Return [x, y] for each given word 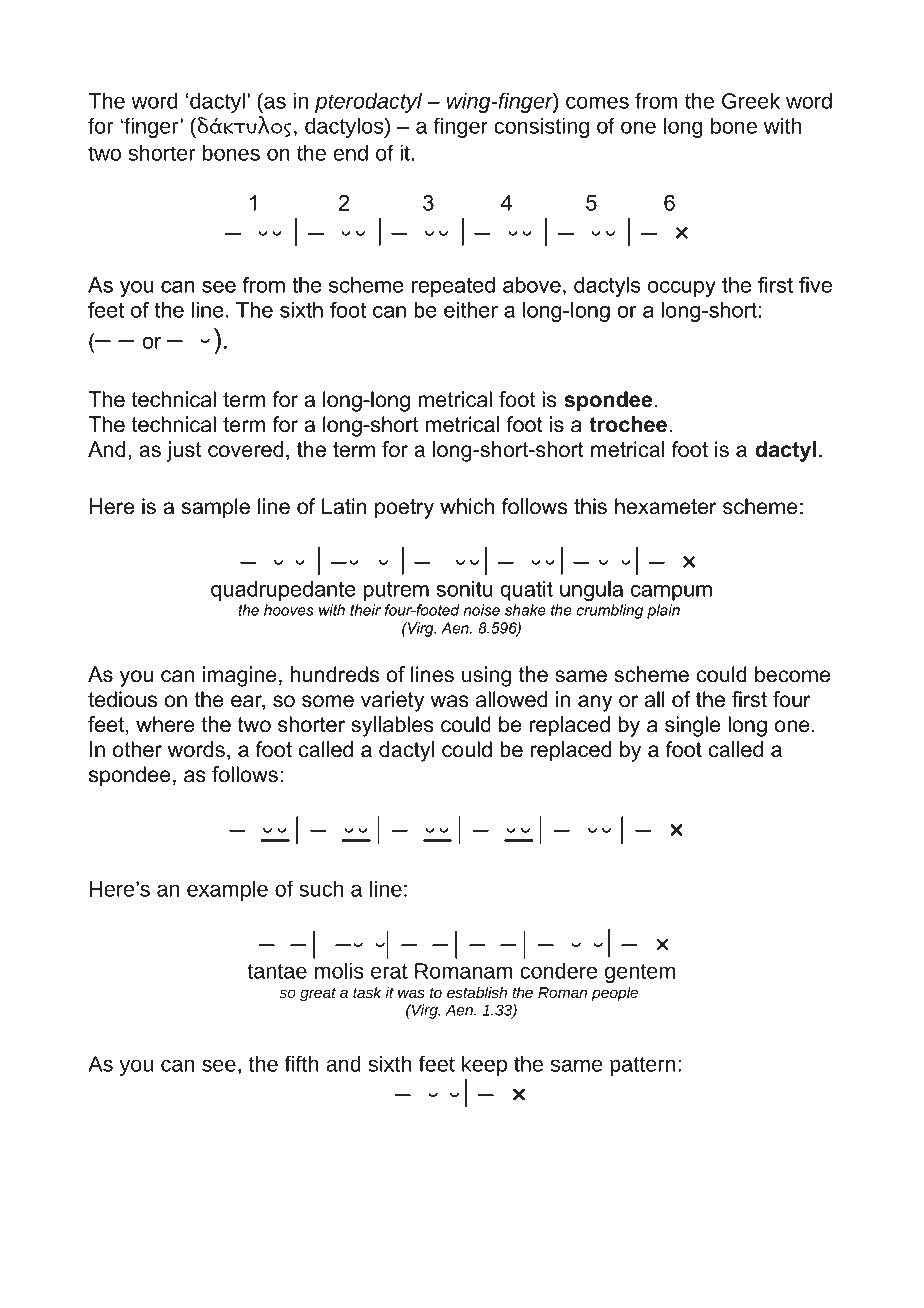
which [467, 506]
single [693, 726]
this [590, 506]
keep [484, 1065]
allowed [511, 699]
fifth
● ● ● ●
REQUIRED WORK: Write out all of the data above word for word, but leave the pictures out of your answer.

SOLUTION TO THIS TASK:
Return [x, y] for each given word 
which [467, 506]
single [693, 726]
this [590, 506]
keep [484, 1065]
allowed [511, 699]
fifth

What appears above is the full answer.